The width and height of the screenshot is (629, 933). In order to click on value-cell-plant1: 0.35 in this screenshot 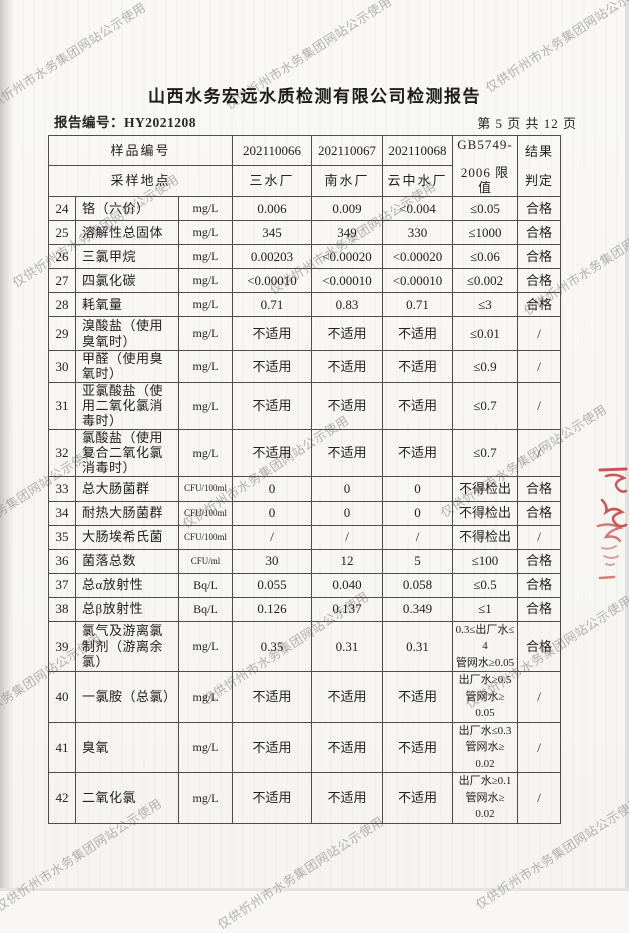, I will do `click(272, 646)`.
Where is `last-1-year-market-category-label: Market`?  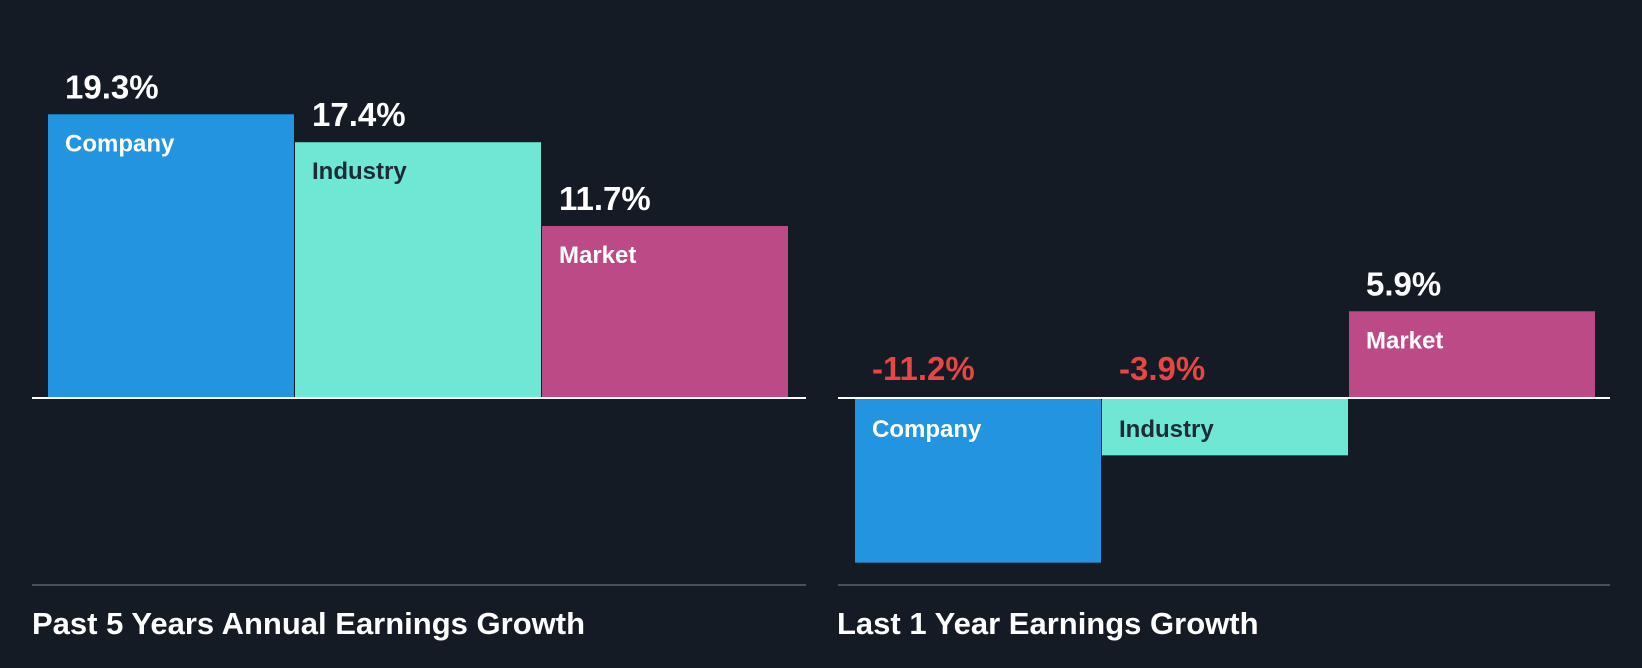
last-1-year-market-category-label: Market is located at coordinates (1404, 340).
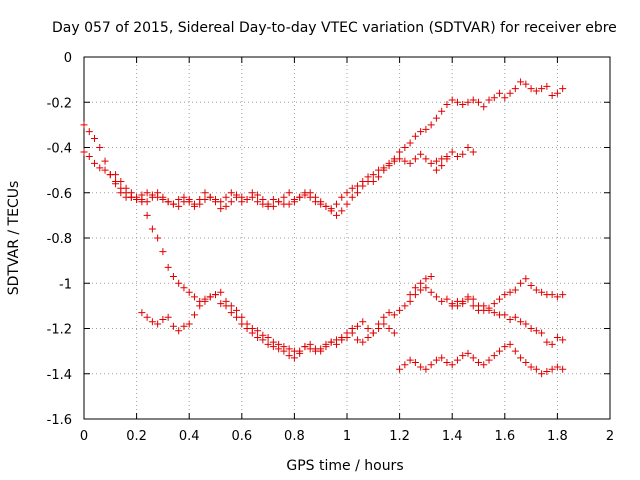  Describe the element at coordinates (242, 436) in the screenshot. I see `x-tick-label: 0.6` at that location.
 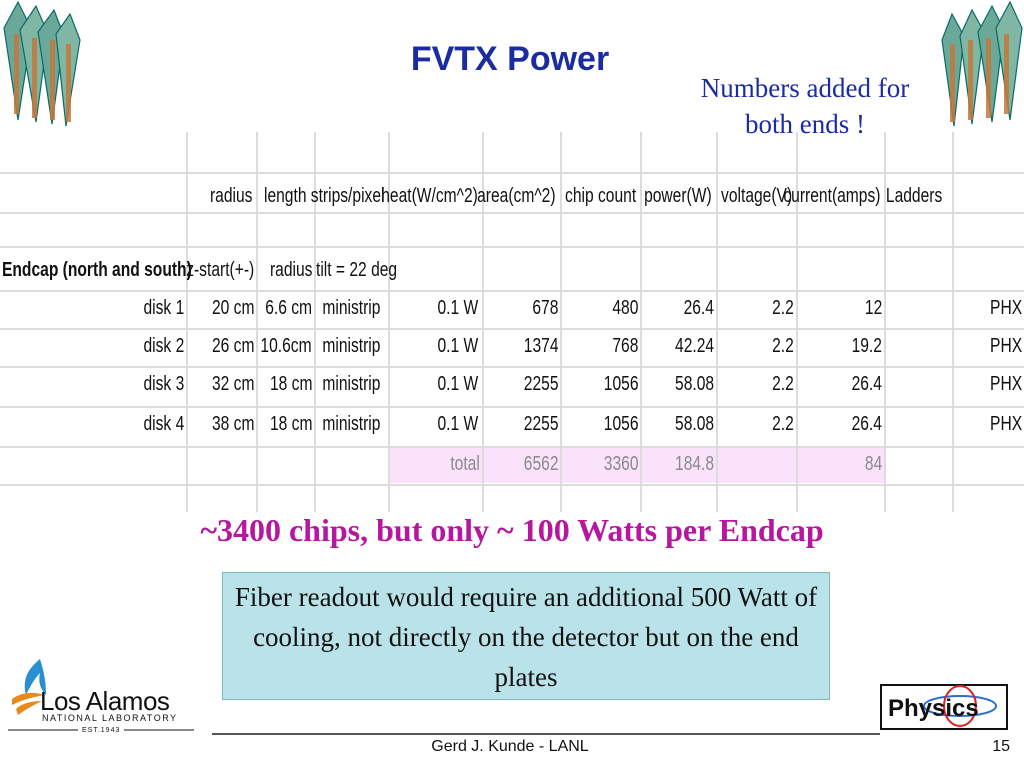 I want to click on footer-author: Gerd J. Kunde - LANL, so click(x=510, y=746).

---

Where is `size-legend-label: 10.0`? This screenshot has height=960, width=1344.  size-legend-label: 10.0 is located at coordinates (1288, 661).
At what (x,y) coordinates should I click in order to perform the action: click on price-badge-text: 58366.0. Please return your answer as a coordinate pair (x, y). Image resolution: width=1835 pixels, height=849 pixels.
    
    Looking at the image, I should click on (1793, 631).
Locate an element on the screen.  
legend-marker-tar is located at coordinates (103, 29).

To do:
Repeat everything from the line containing "At what (x,y)" down to the line containing "Looking at the", including both of those lines.

Written reply:
At what (x,y) coordinates should I click in order to perform the action: click on price-badge-text: 58366.0. Please return your answer as a coordinate pair (x, y). Image resolution: width=1835 pixels, height=849 pixels.
    
    Looking at the image, I should click on (1793, 631).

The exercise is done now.